Refusal to believe that a confident man could do housework and support his wife extends beyond insecure audience members, says Stiepleman. “I can’t tell you how many times in development people would come with a check and say, ‘We’re ready to make this movie, except we don’t believe in this Martin Ginsburg character,’” he says. “We would get notes like ‘Marty should threaten to divorce her.’”
In the end, Stiepleman and producer Robert Cort did decide to slightly re-write the Marty character. “What we did was lean in,” Stiepleman says. “We made him more confident, more sexy, we made it absolutely clear that this has never been a burden to him, he is not under Ruth’s thumb, he is doing exactly what he wants to be doing to support his family.” Stiepleman shared old family footage with the cast of “On The Basis Of Sex” to help them see “the way Ruth and Marty looked at each other.” The love on screen isn’t a Hollywood fantasy — it’s just Ruth Bader Ginsburg’s past.

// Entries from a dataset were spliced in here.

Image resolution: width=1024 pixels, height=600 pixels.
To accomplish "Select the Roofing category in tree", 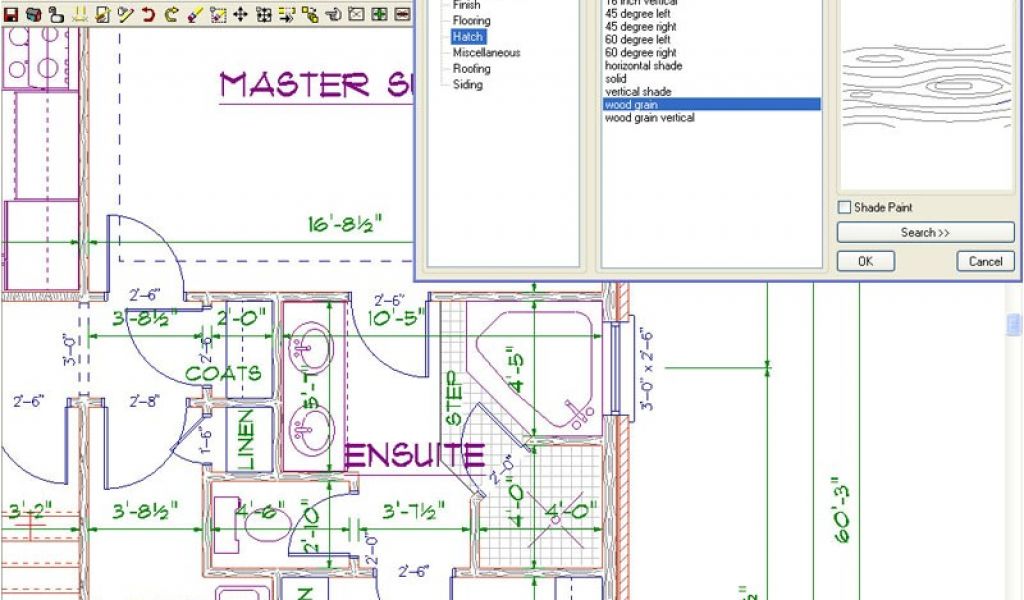I will [x=471, y=69].
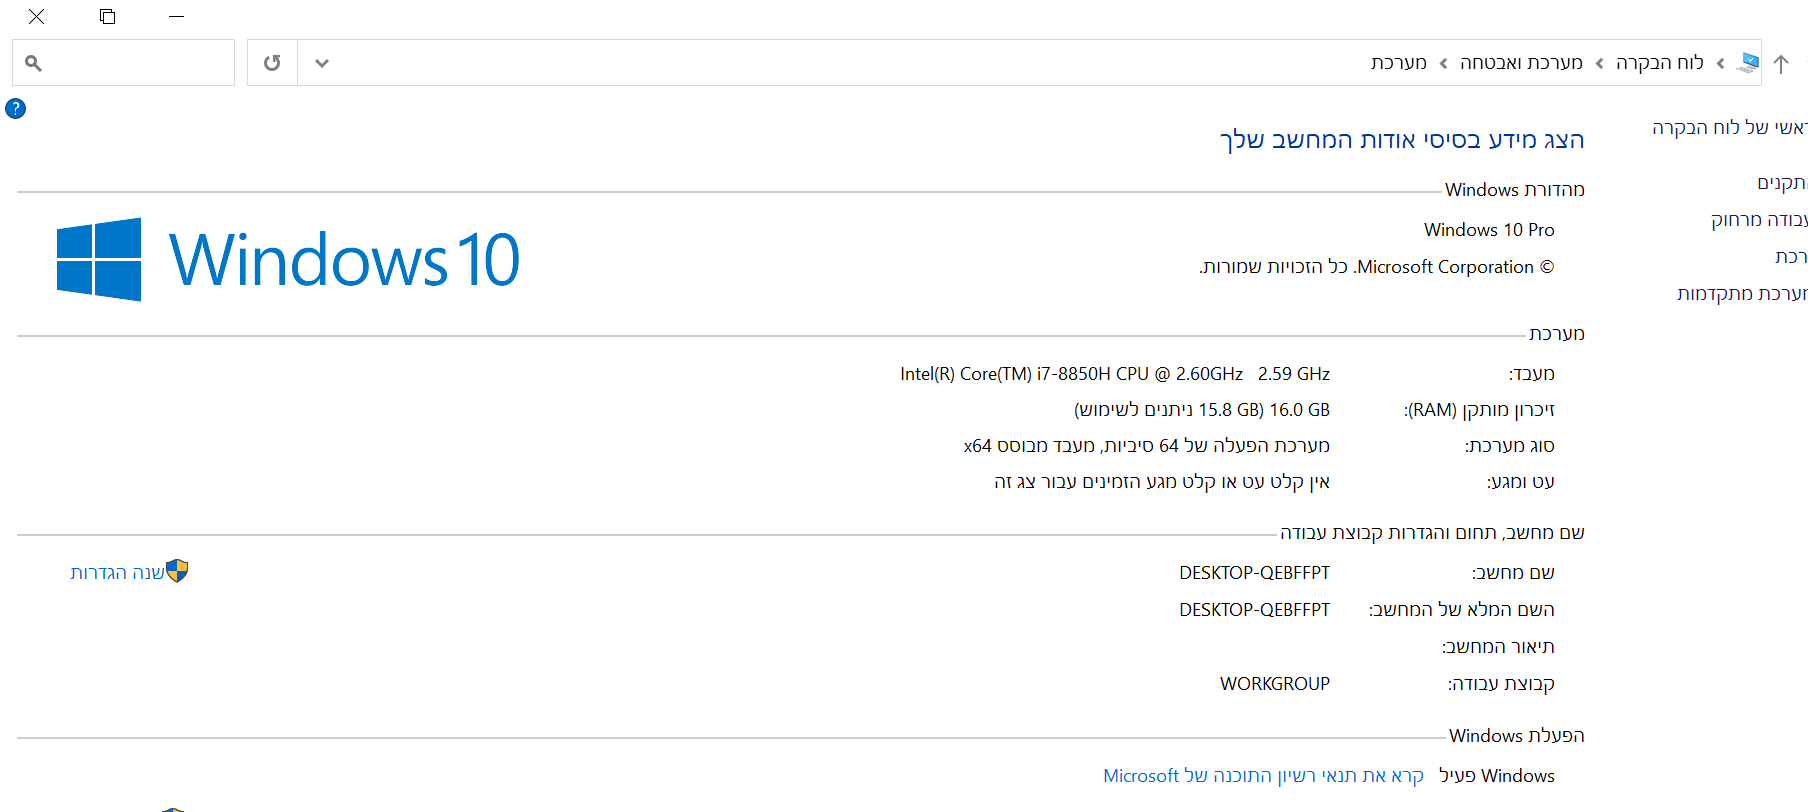Expand the chevron between לוח הבקרה and מערכת ואבטחה
This screenshot has height=812, width=1808.
click(1599, 64)

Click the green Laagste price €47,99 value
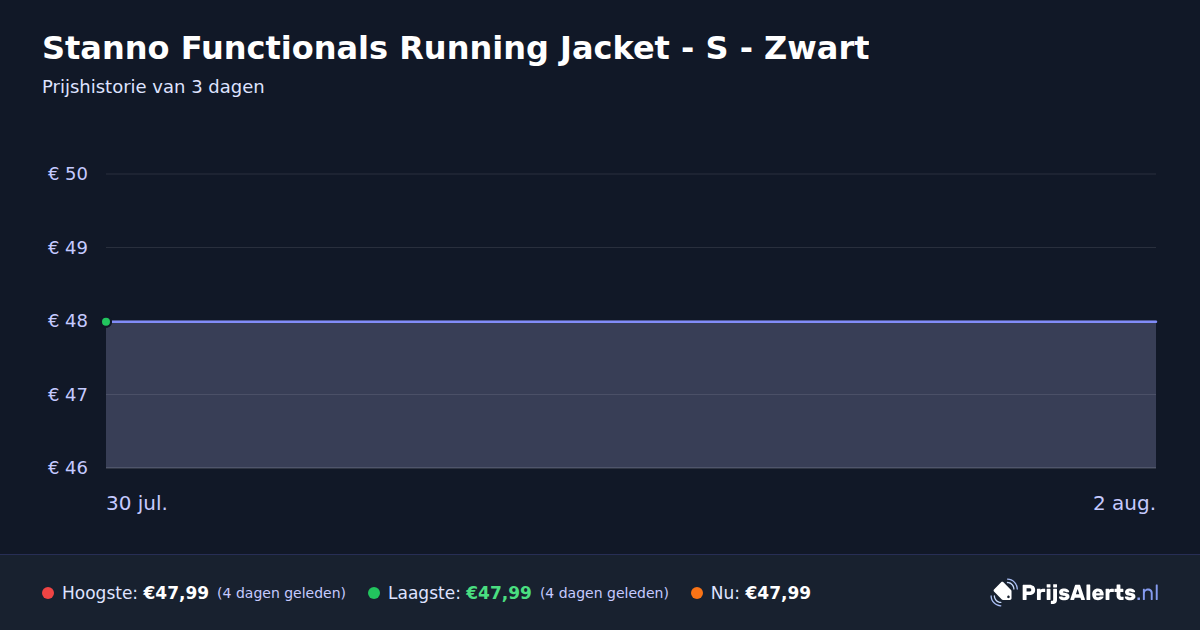coord(498,593)
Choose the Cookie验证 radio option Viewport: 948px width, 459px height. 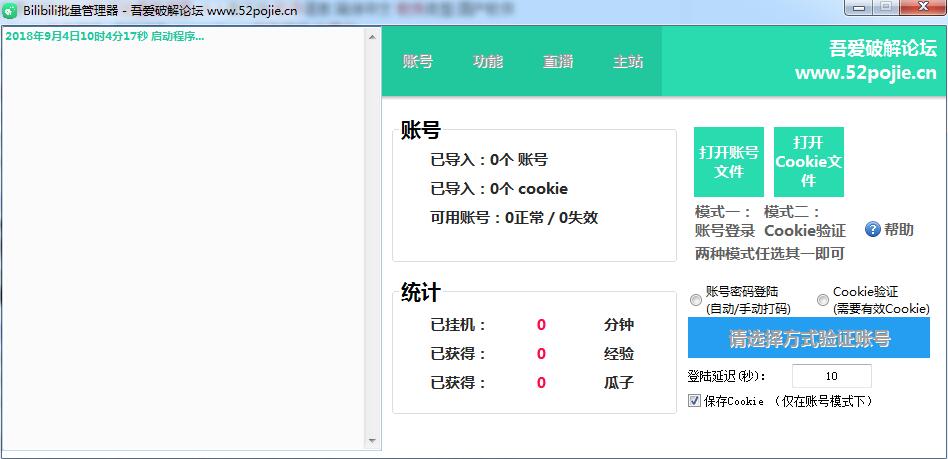click(x=823, y=300)
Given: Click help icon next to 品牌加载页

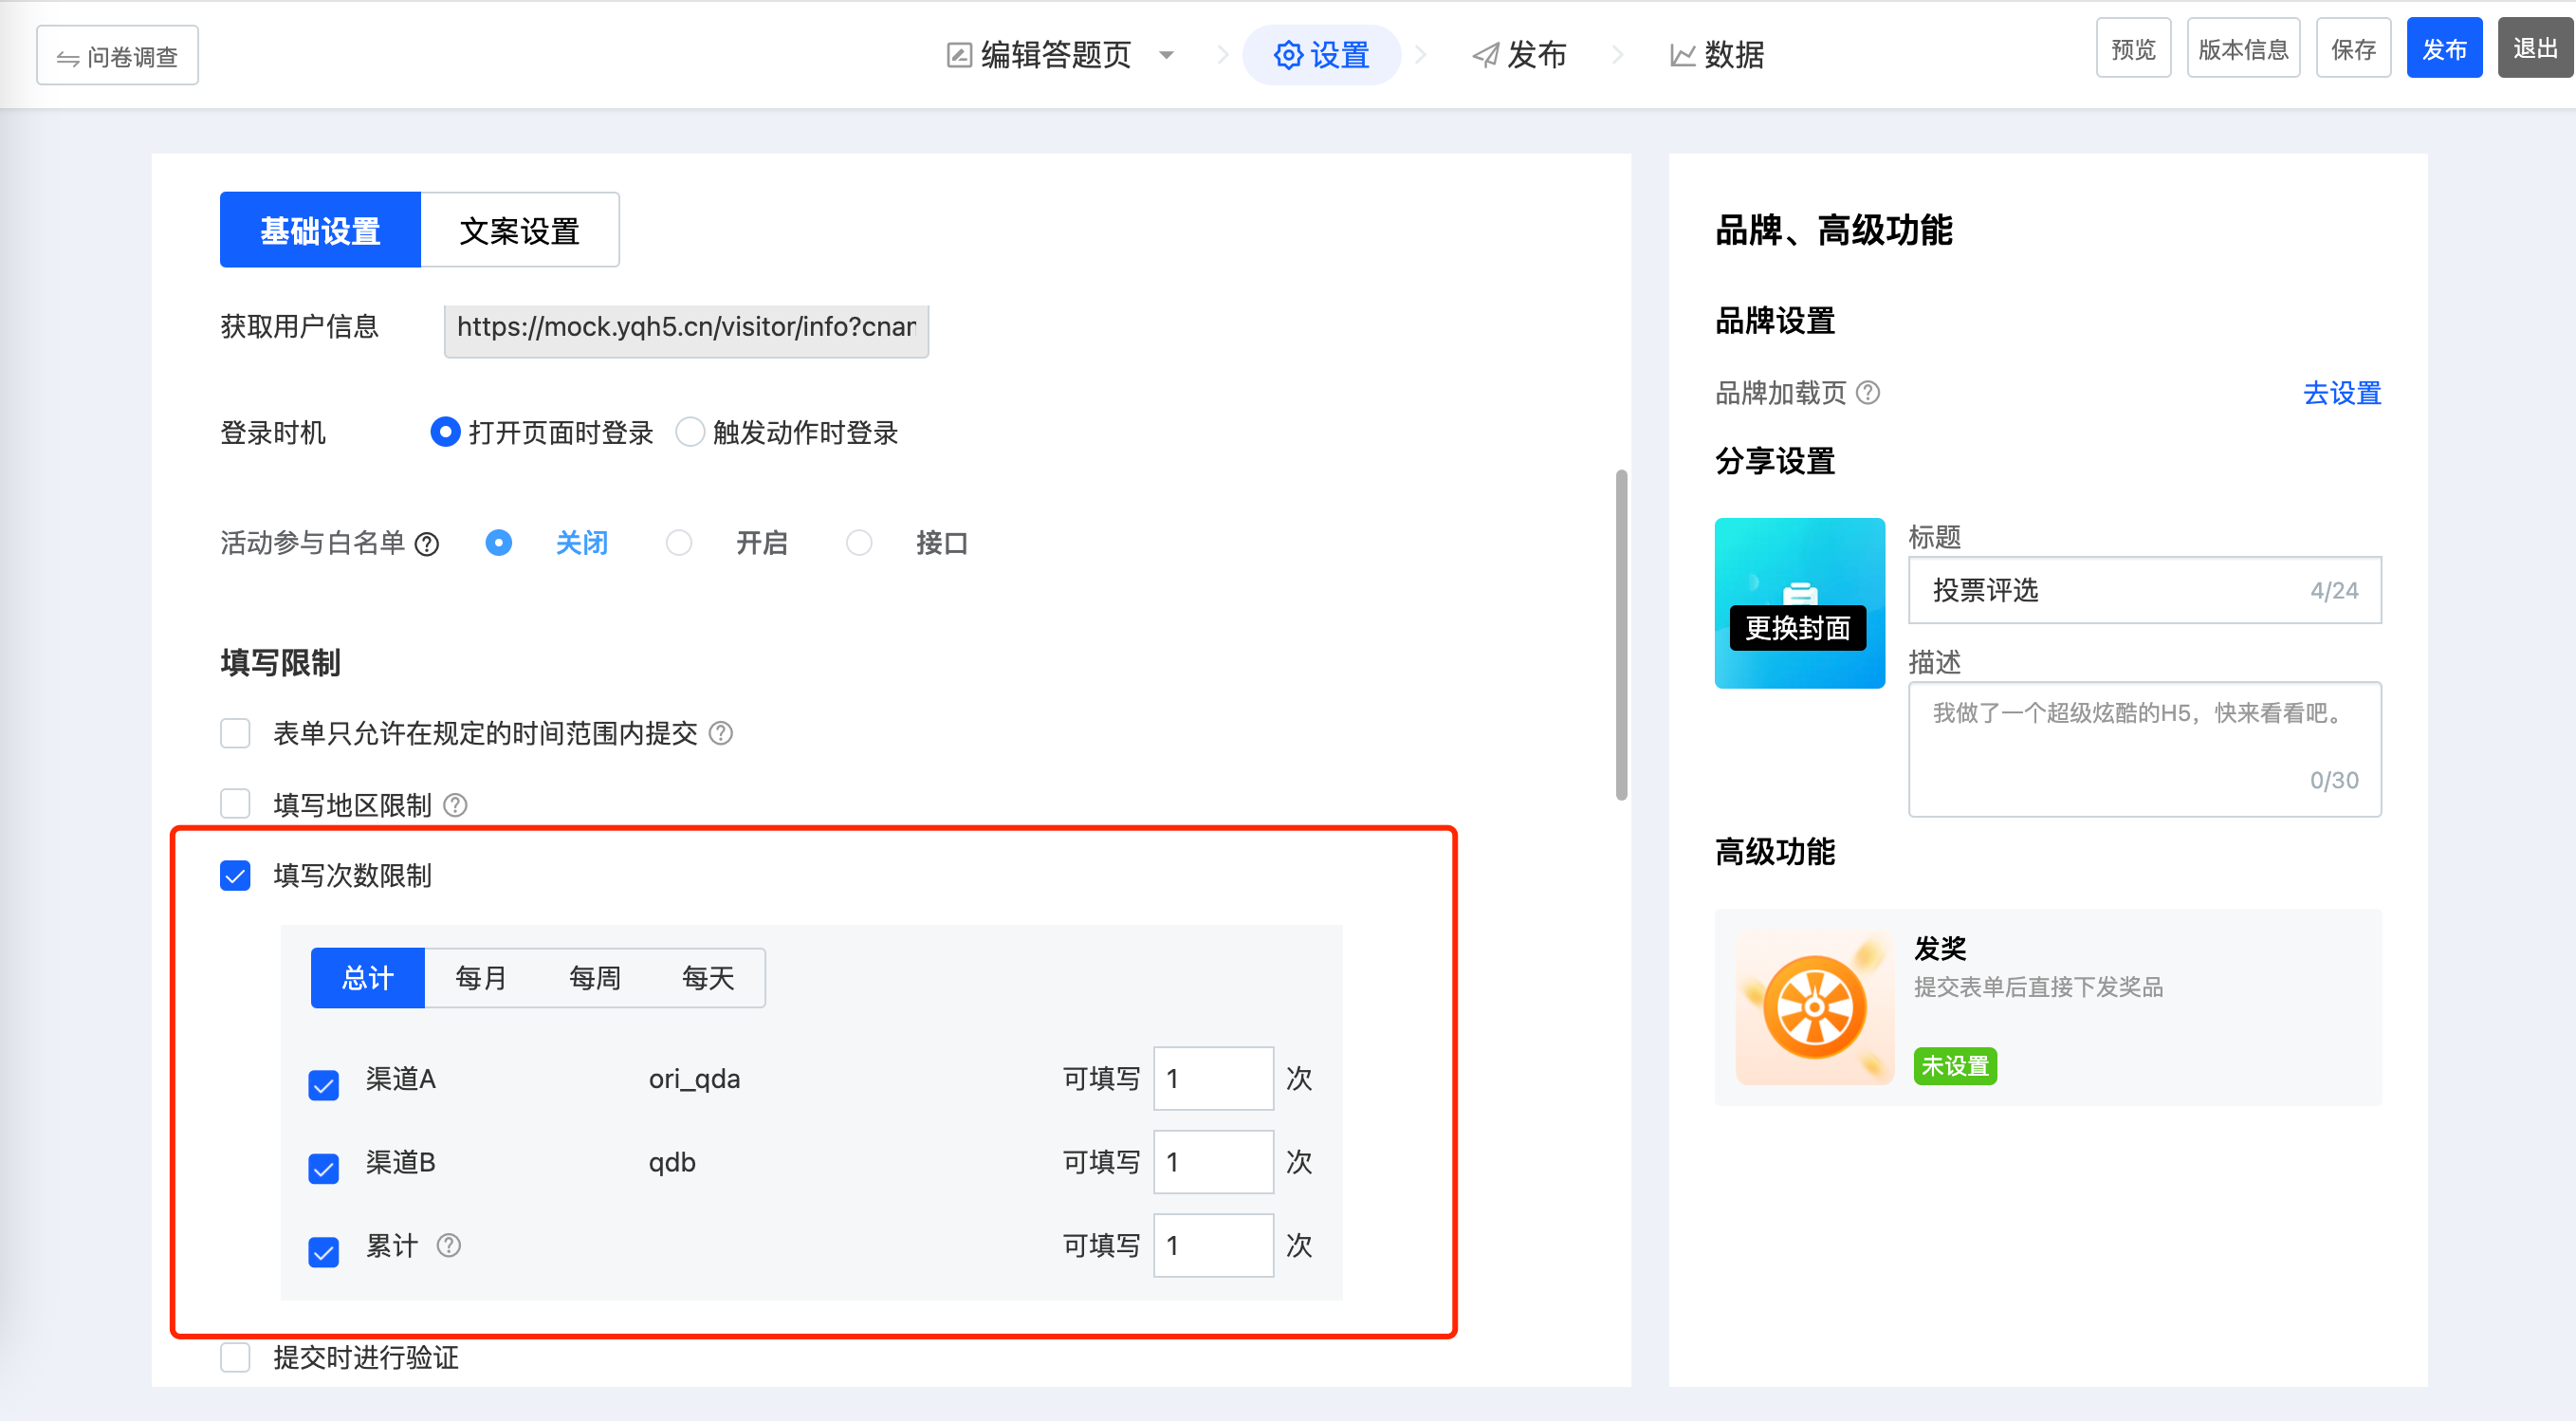Looking at the screenshot, I should (x=1867, y=393).
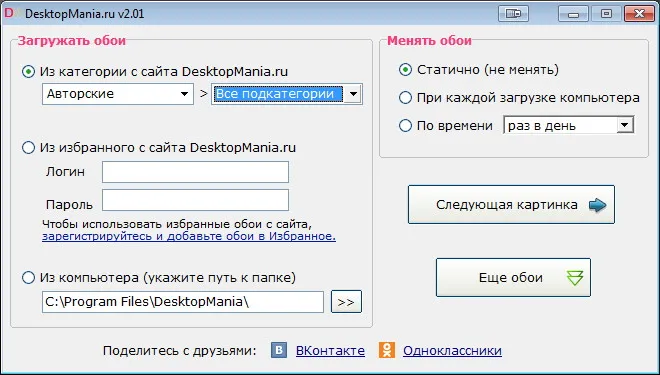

For Stiepleman and Hawley, just like Bader Ginsburg and Ginsburg, an egalitarian approach to marriage has led both partners’ careers to flourish. “The weekend that I went to L.A. to talk to my producer for the first time was the same weekend she presented her first medical conference,” Stiepleman says. “My movie’s coming out Christmas Day, my wife just got announced that she’s going to be the chief fellow of her project and got a million dollars for her research. We’re always just building our careers right next to each other.”
Striving for true equality as partners, Stiepleman says, isn’t so hard. What’s hard, he says, as a man, “is to do that and feel masculine and confident in this culture, because you’re taught you’re not supposed to do this.” But treating his aunt and uncle as role models, and particularly striving to emulate Ginsburg, has paid off. “I know that I’m a better husband and a better man and a better father and a better writer because I did that,” he said.
Bader Ginsburg was sitting next to Stiepleman’s mother when she saw the movie for the first time, Stiepleman said.
From the moment Marty appeared on screen, the two women held hands for the rest of the film.